A study published online on Friday, October 4, 2019 in the American Journal of Psychiatry found that deep brain stimulation (DBS) of an area in the brain called the subcallosal cingulate (SCC) provides a robust anti-depressant effect that is sustained over a long period of time in patients with treatment-resistant depression--the most severely depressed patients who have not responded to other treatments.
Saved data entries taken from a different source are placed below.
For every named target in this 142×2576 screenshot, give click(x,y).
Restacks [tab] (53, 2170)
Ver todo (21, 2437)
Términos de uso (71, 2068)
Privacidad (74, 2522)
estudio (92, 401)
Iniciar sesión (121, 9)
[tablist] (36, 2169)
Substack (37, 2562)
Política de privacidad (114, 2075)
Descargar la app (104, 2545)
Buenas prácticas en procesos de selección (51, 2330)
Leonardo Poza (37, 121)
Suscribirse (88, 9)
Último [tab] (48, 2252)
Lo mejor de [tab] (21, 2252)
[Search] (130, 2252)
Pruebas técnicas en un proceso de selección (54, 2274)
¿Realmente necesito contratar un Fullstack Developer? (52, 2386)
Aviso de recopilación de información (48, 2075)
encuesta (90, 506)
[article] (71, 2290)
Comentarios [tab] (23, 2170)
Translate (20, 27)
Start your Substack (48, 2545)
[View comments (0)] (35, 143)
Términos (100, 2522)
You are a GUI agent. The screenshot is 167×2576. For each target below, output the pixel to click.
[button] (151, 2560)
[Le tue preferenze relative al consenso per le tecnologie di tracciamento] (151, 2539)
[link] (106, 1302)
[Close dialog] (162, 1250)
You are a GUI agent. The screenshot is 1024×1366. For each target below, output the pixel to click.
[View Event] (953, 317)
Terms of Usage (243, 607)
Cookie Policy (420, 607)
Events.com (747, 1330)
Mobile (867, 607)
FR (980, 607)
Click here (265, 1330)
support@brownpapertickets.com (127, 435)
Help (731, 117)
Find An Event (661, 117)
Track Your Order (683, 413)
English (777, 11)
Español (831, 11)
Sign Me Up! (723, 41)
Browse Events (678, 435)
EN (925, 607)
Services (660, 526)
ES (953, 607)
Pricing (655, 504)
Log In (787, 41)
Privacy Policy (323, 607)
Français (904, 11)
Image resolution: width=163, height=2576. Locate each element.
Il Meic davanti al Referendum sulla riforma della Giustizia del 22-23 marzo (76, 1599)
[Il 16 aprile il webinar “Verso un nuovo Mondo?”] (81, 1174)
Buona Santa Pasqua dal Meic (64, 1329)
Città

The article is titled “Long-Term Outcomes of Subcallosal Cingulate Deep Brain Stimulation for Treatment-Resistant Depression.” The long-term data presented in this study, conducted at Emory University and led by Helen S. Mayberg (photo), MD, now Professor of Neurology, Neurosurgery, Psychiatry, and Neuroscience, and Founding Director of the Nash Family Center for Advanced Circuit Therapeutics at the Icahn School of Medicine at Mount Sinai in New York City, validates earlier work conducted by the research team and lays the foundation for additional studies to refine and optimize DBS for these patients. Deep brain stimulation, currently approved by the U.S. Food and Drug Administration to treat essential tremor, Parkinson's disease, epilepsy, and obsessive-compulsive disorder, is a neurosurgical procedure involving the placement of a neurostimulator (sometimes referred to as a "brain pacemaker"), which sends high-frequency electrical impulses through implanted electrodes deep in the brain to specific brain areas responsible for the symptoms of each disorder. Dr. Mayberg led the first trial of DBS of the subcallosal cingulate white matter, known as Brodmann Area 25, for treatment-resistant depression patients in 2005, demonstrating that it could have clinical benefit.